Reactive State Machines: How lazily-rs Drives agent-doc's Cycle State
A finite state machine is one of the oldest tools in software. So why do so many of them end up as a scattered pile of if state.phase != Committed checks pasted across two dozen functions? This post is about a small primitive — lazily's StateMachine — and how it became the single transition authority for agent-doc's per-document cycle state, replacing implicit phase guards with one declared table that a compiler can check and a test can exhaust.
If you've read the lazily architecture tour, you know the library is a reactive graph: Cell → Slot → Signal → Effect, all owned by a Context. The state machine is built out of those same primitives — so a transition doesn't just mutate a variable, it invalidates a reactive graph that anyone can observe.
The bug: a cycle state with no spine
agent-doc drives an AI agent through a response cycle for a markdown session document. Every cycle moves through phases:
PreflightStarted → ResponseCaptured → WriteApplied → Committed
(Abandoned is a terminal)
That phase lives in a per-document JSON sidecar on disk (.agent-doc/state/cycles/<hash>.json) so a crashed or restarted process can recover. Each phase advance is a public mutator — mark_response_captured, mark_write_applied, mark_committed, plus a swarm of bookkeeping mutators that record pending ids, queue heads, and reaped items.
The problem was that the legality of a transition was implicit. It was enforced by:
- a monotonic rank guard (
cycle_phase_rank) that only knew about the five phases, and - hand-written
if state.phase != X { return }checks duplicated across roughly two dozen mutators.
That left two classes of bug:
- Terminal regressions. A bookkeeping
record_*call landing aftermark_committedwould happily write into an already-closed cycle. Each mutator had to remember to guard against it, and some paths forgot. - Lost updates on the non-phase fields. The rank guard protected the phase, but the cycle state carries ~30 other fields (pending ids, queue heads, capture hashes). A
mark_committedracing arecord_pending_done_idsdid load → mutate → save on the same file with no coordination, and one writer's field could silently overwrite the other's.

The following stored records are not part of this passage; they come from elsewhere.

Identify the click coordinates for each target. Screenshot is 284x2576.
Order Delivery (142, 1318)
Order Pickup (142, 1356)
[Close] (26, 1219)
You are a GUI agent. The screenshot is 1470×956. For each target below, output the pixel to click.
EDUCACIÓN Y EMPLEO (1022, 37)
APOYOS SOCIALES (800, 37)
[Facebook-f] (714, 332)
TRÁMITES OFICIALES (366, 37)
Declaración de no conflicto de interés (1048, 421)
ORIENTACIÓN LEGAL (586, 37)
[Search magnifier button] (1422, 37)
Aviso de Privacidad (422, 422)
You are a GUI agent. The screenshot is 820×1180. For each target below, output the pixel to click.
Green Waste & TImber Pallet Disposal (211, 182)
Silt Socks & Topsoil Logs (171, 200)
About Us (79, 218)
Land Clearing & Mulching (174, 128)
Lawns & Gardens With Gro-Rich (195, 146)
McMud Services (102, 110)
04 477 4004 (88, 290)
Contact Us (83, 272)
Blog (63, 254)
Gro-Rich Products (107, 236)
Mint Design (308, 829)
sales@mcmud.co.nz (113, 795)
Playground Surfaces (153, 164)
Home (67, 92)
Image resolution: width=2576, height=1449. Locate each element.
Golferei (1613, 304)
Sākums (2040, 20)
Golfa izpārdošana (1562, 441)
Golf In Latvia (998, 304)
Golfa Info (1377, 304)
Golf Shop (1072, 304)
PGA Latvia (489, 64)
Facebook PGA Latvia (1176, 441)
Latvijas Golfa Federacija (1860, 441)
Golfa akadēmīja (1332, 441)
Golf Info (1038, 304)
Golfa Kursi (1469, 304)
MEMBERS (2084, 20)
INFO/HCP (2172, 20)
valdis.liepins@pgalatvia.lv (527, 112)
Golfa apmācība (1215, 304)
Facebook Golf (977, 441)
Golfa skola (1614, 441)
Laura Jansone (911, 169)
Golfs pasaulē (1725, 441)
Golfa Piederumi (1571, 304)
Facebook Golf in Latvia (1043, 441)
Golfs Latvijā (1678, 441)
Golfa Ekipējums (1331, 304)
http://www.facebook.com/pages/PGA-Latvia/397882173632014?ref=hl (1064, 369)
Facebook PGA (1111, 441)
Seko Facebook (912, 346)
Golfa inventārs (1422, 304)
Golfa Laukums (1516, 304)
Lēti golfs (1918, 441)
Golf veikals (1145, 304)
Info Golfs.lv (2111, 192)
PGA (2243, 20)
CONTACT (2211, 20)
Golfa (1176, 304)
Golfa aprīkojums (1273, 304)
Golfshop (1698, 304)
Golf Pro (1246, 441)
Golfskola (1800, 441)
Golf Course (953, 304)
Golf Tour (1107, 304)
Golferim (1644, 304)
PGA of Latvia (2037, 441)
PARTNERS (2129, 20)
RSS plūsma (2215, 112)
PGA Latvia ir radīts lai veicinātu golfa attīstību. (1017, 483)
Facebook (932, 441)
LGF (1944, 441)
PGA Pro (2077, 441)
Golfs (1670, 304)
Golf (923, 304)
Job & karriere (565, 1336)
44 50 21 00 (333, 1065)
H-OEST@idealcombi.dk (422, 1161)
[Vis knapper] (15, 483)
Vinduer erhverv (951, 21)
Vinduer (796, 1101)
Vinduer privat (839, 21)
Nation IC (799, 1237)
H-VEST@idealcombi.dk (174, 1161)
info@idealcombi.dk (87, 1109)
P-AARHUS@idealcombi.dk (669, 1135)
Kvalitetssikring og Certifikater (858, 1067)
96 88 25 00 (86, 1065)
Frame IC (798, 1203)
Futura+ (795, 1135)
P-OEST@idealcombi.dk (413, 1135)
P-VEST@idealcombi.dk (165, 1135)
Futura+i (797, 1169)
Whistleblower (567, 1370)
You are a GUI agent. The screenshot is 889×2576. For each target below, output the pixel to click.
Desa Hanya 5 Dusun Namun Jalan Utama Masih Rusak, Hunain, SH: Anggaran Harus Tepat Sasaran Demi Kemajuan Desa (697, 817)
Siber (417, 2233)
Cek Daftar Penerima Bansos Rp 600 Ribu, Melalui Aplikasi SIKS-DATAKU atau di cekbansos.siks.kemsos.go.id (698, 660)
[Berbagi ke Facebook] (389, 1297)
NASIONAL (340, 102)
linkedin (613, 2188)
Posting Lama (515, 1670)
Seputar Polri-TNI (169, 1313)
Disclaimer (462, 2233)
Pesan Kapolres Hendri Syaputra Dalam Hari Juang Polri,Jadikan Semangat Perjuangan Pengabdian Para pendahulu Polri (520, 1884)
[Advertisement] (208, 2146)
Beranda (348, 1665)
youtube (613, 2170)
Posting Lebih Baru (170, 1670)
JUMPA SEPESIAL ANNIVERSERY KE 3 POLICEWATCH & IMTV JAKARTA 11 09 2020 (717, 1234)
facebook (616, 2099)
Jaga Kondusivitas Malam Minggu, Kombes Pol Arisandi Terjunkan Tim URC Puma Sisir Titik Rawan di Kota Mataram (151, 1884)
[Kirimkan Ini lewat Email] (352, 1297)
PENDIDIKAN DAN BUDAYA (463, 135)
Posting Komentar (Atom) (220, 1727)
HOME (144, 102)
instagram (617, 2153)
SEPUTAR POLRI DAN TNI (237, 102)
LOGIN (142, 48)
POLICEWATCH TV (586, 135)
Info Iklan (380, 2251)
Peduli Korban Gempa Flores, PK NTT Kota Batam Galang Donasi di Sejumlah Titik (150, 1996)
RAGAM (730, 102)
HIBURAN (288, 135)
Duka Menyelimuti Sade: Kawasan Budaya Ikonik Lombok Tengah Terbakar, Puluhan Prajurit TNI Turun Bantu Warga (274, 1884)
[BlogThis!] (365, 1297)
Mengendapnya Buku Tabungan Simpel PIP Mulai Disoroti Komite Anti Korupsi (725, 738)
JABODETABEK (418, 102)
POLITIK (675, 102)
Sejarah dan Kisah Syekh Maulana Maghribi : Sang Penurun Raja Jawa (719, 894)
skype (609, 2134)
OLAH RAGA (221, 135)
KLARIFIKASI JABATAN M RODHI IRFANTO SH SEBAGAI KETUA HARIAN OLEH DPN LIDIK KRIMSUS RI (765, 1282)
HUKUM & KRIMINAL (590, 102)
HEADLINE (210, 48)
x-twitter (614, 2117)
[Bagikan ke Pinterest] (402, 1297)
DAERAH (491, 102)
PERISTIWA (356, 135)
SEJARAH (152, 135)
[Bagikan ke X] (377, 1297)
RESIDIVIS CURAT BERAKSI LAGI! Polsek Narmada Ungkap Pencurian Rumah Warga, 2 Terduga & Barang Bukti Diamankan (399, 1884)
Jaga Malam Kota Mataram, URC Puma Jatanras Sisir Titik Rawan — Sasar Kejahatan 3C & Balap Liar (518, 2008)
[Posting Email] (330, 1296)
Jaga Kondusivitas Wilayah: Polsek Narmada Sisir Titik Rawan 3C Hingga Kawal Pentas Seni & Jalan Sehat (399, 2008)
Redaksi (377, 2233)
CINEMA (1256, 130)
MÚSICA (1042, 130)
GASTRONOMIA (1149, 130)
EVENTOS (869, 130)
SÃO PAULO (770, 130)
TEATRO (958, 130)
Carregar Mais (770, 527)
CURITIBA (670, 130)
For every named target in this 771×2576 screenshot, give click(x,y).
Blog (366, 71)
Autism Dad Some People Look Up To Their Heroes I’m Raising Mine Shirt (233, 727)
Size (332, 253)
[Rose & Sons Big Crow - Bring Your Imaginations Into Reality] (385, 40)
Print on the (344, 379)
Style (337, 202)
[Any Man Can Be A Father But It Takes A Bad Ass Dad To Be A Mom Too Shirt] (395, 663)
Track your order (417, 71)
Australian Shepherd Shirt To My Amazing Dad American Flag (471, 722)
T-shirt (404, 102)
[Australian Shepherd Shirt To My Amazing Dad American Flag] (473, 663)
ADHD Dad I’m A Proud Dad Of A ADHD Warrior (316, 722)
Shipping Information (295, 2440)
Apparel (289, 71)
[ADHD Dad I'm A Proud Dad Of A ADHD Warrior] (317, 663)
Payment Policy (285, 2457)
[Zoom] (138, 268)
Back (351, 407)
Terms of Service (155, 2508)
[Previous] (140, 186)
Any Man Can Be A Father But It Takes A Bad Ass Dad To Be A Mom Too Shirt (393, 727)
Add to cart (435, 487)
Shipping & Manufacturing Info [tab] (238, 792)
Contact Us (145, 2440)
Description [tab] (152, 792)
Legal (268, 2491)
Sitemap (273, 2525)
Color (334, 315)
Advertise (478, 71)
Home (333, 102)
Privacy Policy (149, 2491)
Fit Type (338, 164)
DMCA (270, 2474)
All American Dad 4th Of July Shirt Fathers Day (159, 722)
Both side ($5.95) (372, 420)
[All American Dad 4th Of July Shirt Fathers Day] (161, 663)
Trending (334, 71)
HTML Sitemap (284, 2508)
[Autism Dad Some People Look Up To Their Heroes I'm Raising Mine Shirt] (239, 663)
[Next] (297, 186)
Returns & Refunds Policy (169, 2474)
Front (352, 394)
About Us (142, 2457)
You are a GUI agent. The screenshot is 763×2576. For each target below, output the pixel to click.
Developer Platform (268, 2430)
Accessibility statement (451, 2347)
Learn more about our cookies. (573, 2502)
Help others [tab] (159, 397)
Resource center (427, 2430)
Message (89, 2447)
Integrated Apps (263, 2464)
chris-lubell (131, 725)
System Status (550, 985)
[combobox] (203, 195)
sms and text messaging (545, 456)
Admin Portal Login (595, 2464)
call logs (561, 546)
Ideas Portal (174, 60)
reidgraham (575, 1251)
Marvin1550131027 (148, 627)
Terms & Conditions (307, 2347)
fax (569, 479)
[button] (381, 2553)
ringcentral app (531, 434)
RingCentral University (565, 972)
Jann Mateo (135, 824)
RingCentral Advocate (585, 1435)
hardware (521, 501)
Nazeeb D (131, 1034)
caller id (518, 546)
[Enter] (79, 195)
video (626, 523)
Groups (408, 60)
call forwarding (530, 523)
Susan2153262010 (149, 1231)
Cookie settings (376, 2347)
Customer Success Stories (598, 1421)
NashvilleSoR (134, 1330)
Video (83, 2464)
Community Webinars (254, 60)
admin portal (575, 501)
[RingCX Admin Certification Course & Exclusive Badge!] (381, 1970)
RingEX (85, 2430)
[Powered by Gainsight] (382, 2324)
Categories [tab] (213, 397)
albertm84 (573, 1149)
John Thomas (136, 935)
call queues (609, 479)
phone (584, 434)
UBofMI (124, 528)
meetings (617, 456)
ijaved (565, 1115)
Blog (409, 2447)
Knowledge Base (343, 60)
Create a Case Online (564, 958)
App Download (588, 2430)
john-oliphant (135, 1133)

The atomic-rename persist (#lzsidecaratomic) already fixed torn reads — no reader ever sees a half-written file. But atomic writes don't fix lost updates between two complete load → mutate → save cycles. For that you need a transition authority: one place that decides whether an event is legal before anyone touches disk.
The primitive: a Cell-backed state machine
lazily's StateMachine is deliberately small. It holds two things: a CellHandle<S> for the current state, and a pure transition function Fn(&S, &E) -> Option<S>.
use lazily::{Context, StateMachine};
#[derive(PartialEq, Clone)]
enum Light { Red, Green, Yellow }
enum Tick { Advance }
let ctx = Context::new();
let m = StateMachine::new(&ctx, Light::Red, |s, _: &Tick| match s {
Light::Red => Some(Light::Green),
Light::Green => Some(Light::Yellow),
Light::Yellow => Some(Light::Red),
});
m.send(&ctx, Tick::Advance);
assert_eq!(m.state(&ctx), Light::Green);
The transition function is the entire machine. send evaluates it against the current state; Some(next) updates the cell, None rejects the event (a guard). That's the whole API surface for mutation.
Three properties fall out for free, because the state lives in a reactive Cell:
- Guards are just
None. Illegal transitions are rejected by the transition function returningNone. There's no separate "can I do this?" layer to keep in sync with the "do this" layer. - No-op self-transitions are suppressed. The underlying
Cellhas aPartialEqguard, so a transition that returnsSome(equal_state)is accepted but doesn't invalidate dependents. That makes duplicate terminal events (like a secondCommitted) idempotent rather than noisy. - The state is reactive.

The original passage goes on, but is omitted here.